If it's crap ... We'll tell you
CATFISH (Blu-Ray and DVD)
One of the big disagreements on Spill in 2010 was between Korey and myself on this indie 'documentary'. Not so much about what everyone else was talking about (whether or not it was real or fake) but whether it mattered either way. If nothing else, "Catfish" is a film calculated to toy with controversy for an internet age. A New York photographer discovers a child prodigy artist on the internet and becomes friends with her, and later with the rest of her family and her attractive sister Megan, with whom he begins a romantic online flirtation with. As things continue (and as his friends film it, probably the #1 reason people believe this can't be for real...why would they when there was no reason to suspect perfidy?) he eventually discovers that the Megan and her family members seem to be lying about a rather sizable quantity of things. So hey: roadtrip. The thing is, these guys are pretty much a bunch of dicks about the whole thing, only taking on a quality of empathy at all when they discover how pathetic the truth behind this situation actually is. And the people on the other side of the internet? Well, the web is full of them. Call me cold, but I didn't feel anything for them but the urge to call the police, before they figure out how to start pulling criminal cons online to go with their already well developed personal pathologies. Not so much fascinating, as facile, I've known too many folks just like both the filmmakers and the film's ultimate subject and I've learned to stay far, far away from both types.
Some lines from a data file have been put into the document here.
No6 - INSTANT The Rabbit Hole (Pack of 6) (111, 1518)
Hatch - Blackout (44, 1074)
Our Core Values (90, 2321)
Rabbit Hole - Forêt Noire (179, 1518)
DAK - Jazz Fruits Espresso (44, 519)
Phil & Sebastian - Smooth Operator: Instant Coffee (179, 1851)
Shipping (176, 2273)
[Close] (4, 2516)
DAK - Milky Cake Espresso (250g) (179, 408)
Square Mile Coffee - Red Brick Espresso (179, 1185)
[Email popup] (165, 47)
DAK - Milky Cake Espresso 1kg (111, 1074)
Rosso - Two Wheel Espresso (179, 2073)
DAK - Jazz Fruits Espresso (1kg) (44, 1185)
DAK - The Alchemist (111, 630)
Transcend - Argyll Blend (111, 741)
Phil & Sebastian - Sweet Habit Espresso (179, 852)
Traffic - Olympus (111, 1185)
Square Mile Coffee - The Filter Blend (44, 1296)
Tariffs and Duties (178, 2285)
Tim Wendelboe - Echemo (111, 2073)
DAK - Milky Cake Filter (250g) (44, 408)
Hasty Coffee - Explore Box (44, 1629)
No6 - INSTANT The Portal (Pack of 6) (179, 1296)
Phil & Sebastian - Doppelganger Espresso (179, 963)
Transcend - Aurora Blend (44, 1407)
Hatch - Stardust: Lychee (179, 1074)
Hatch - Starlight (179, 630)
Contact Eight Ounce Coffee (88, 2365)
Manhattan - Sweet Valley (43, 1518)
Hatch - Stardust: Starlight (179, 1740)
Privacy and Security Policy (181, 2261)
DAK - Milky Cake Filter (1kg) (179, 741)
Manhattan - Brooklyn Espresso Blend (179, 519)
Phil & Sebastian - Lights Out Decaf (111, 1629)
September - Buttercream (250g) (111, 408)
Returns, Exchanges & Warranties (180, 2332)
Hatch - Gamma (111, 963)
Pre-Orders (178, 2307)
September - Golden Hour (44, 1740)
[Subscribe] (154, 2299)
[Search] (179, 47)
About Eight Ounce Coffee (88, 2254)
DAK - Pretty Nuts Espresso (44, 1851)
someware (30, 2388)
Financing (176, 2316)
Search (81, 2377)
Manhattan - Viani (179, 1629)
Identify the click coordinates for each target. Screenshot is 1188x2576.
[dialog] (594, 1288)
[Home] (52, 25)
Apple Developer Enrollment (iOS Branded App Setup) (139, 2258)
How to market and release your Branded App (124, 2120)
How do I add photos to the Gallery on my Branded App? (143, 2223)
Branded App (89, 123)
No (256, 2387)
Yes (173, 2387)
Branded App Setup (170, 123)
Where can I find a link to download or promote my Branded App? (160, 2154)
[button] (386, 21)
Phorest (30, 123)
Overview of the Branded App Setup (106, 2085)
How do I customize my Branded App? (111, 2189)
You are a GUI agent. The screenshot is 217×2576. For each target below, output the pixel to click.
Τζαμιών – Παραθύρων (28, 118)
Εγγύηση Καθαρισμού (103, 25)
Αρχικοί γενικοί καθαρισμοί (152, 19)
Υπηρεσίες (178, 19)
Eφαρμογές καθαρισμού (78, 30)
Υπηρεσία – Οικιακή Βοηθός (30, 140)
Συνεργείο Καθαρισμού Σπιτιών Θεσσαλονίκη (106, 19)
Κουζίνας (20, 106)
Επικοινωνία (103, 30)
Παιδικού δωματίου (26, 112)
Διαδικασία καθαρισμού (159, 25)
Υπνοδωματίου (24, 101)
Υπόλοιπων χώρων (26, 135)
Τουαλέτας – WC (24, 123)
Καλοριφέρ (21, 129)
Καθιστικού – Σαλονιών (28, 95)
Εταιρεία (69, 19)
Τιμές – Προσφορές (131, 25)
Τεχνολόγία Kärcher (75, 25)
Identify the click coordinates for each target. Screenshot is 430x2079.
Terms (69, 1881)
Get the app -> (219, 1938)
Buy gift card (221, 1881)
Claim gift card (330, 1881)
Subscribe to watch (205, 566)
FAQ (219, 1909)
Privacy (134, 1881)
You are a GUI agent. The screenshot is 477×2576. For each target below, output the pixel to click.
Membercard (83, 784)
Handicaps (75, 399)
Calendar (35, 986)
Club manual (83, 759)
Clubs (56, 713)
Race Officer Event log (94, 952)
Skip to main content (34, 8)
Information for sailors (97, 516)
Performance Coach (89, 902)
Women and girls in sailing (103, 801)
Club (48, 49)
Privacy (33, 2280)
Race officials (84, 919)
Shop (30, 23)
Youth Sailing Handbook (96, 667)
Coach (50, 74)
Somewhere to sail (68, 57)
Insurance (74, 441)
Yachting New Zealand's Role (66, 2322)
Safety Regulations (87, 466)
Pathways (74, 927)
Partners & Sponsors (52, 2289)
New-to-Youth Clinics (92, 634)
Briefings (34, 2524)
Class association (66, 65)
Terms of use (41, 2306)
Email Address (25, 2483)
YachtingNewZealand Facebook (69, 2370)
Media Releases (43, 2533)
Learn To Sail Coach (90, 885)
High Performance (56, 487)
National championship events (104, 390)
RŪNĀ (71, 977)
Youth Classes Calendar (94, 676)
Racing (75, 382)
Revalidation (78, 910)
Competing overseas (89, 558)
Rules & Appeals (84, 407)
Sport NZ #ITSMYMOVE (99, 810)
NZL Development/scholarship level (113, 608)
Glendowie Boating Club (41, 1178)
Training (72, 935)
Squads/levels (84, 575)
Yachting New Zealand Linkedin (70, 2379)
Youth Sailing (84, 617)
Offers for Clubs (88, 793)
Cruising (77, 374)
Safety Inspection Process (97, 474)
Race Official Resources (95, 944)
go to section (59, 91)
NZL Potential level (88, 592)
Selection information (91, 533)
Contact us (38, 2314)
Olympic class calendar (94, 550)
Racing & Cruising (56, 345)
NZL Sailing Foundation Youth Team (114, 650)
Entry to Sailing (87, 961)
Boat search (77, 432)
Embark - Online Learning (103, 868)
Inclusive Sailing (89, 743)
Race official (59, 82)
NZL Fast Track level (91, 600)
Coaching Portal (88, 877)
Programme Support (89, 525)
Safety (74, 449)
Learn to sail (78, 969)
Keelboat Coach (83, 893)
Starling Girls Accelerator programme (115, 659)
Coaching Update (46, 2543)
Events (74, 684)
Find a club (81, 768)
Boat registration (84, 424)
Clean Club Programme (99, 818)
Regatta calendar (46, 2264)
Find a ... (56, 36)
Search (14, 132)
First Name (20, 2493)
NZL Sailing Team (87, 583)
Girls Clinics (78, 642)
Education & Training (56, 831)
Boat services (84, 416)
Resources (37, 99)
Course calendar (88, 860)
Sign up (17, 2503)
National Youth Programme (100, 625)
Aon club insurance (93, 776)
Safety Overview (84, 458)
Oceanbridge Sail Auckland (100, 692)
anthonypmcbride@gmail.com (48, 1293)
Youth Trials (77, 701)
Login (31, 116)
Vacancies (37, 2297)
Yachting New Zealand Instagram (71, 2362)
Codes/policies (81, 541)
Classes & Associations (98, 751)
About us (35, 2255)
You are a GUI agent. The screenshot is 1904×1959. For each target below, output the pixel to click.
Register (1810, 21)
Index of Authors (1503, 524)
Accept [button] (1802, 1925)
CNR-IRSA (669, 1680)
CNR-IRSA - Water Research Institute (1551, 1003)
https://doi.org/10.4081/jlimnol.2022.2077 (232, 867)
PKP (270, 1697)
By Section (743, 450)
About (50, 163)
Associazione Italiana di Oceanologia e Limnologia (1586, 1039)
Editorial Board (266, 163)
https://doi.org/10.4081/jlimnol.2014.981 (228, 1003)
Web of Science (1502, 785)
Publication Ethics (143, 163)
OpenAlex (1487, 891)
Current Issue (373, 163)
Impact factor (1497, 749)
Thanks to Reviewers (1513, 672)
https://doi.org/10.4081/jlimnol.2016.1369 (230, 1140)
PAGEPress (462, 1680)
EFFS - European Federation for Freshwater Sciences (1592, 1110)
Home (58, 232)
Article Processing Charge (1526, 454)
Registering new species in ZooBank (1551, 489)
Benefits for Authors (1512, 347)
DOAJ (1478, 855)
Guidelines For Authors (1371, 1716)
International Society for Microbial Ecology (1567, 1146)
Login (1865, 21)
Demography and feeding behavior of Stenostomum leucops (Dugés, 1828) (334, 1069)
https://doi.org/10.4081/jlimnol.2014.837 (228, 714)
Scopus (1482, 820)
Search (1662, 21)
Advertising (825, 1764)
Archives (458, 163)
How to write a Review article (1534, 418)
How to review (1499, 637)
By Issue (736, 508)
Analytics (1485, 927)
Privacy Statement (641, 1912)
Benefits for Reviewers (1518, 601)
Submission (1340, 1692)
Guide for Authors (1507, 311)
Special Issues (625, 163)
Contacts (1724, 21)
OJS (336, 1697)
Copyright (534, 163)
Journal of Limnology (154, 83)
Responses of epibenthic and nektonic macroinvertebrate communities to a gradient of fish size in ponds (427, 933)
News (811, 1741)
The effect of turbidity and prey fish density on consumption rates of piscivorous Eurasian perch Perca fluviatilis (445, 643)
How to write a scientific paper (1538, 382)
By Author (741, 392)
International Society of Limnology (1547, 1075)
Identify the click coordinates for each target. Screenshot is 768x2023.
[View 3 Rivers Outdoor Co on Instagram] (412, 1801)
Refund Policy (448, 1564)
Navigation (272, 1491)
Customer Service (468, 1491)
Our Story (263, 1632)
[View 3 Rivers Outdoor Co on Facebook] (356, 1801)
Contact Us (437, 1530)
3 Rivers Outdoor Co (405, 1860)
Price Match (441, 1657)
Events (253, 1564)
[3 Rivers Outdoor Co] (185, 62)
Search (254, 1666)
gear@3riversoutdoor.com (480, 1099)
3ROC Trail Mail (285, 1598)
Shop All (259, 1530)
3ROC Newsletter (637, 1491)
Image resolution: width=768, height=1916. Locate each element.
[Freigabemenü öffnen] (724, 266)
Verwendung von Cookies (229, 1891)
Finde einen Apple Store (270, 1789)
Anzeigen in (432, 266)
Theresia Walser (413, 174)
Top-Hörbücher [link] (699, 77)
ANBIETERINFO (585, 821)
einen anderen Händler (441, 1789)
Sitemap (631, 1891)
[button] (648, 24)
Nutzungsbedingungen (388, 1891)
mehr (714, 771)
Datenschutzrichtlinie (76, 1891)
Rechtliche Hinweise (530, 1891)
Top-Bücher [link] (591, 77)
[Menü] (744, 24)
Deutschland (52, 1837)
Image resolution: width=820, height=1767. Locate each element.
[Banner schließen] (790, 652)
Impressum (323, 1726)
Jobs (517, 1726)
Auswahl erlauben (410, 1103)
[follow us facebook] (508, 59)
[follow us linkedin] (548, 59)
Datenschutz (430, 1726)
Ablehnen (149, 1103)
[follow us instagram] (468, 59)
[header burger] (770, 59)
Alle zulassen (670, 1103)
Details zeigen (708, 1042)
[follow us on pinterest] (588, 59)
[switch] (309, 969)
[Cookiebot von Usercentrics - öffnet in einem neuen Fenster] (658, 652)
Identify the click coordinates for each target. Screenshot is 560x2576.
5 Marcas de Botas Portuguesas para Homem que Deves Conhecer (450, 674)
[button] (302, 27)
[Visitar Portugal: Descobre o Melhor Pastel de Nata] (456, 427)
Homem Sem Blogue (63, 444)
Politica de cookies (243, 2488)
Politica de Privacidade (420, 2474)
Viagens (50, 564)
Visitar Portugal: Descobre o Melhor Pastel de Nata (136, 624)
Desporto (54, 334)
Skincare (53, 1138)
--CLICK HERE TO BUY Catfish [Blu-ray]
EL MARIACHI/DESPERADO (Blu-Ray)
As much as you've all probably gotten used to hearing the Spill crew talk smack about Robert Rodriguez and his overblown, schlocky, action and horror films, I'll always have a weak spot for his first two movies, the gloriously violent "El Mariachi" and its sequel, "Desperado", which at the time of release, were a revelation, a Spanish take on John Woo's 'bullet ballet' stylistics at a time when we weren't all sick to death from every other action film coming out copping from that look. "El Mariachi" was made quite famous for being as good as it was, (and it really is) considering it was only made for 7 grand, with its hugely mythic story about a mariachi who ends up in a one-man war with a drug lord, a tragic love, and lots of stuff blowing the fuck up. The sequel injects some Hollywood bucks and stars into the formula, with Latino heartthrob Antonio Banderas picking up the weapon-filled guitar case, still searching for revenge for his lover's death, and introducing the world to the ample charms of Salma Hayek, who would make me forget all about an ex-lover in a hot minute. I wasn't as big a fan of the final chapter in the story, "Once Upon a Time in Mexico", which despite having a cool new character that Johnny Depp played, was needlessly and ridiculously complicated, and reduced the Mariachi to a minor character, but it too is now available on Blu-Ray separately from the first two, which is just as well, as most fans I know were just as happy only owning those. These new editions add in an odd feature that lets you edit the film yourself and make your own cuts of it, along with the ported over stuff from the last DVD release.
--CLICK HERE TO BUY El Mariachi / Desperado (Double Feature) [Blu-ray]
--CLICK HERE TO BUY Once Upon a Time in Mexico [Blu-ray]
MACHETE (Blu-Ray and DVD)
But here we are all these years later and Robert Rodriguez has found himself so firmly entrenched in the worship of camp, it seems he can't tell the difference between when a film is entertainingly bad or just plain bad anymore. Case in point is "Machete" which veers back and forth between the two, but what do you expect from a movie expanded from a fake trailer made for the "Grindhouse" double feature from 2007 (which was, admittedly, the best part of it)? I will admit to being happy as a clam to see the always great Danny Trejo get a chance to play the leading man, as the titular illegal immigrant folk hero 'Machete', and he's clearly having a great time doing it. After a botched assault on a drug lord in Mexico (played for some reason by Steven Seagal) that got his wife and child killed, Machete has become a nomadic day laborer in Texas. He encounters a shady business man (Jeff Fahey) who offers, nay insists, that he take money to assassinate a local anti-immigration politician (Robert De Niro, who has gotten sadly comfortable with slumming it lately). Of course, it's all a set-up and soon Machete is a wanted fugitive. But once he teams up with a NSA agent (Jessica Alba), a revolutionary (Michelle Rodriguez), and his priest brother (Cheech Marin), the revenge begins apace, big, silly, bloody, and more fun than not. The problem for me was how long it took to get there. So firmly does "Machete" have its tongue in cheek, that it's incapable of seeing that it's not nearly as cute as it thinks it is. Intentionally making a 'good-bad' film has never been as simple a proposition for those who try to do it as they seem to want for it to be. "Machete" has quite a few good moments, but it needs to take itself at least a bit more seriously, and put a bit more work in, for me to be able to do the same. There's really not much to recommend added on the blu-ray, certainly not the 'audience reaction track'...I mean, do we really need too add in audio of an audience who won't shut up? Isn't this why we watch these at home instead?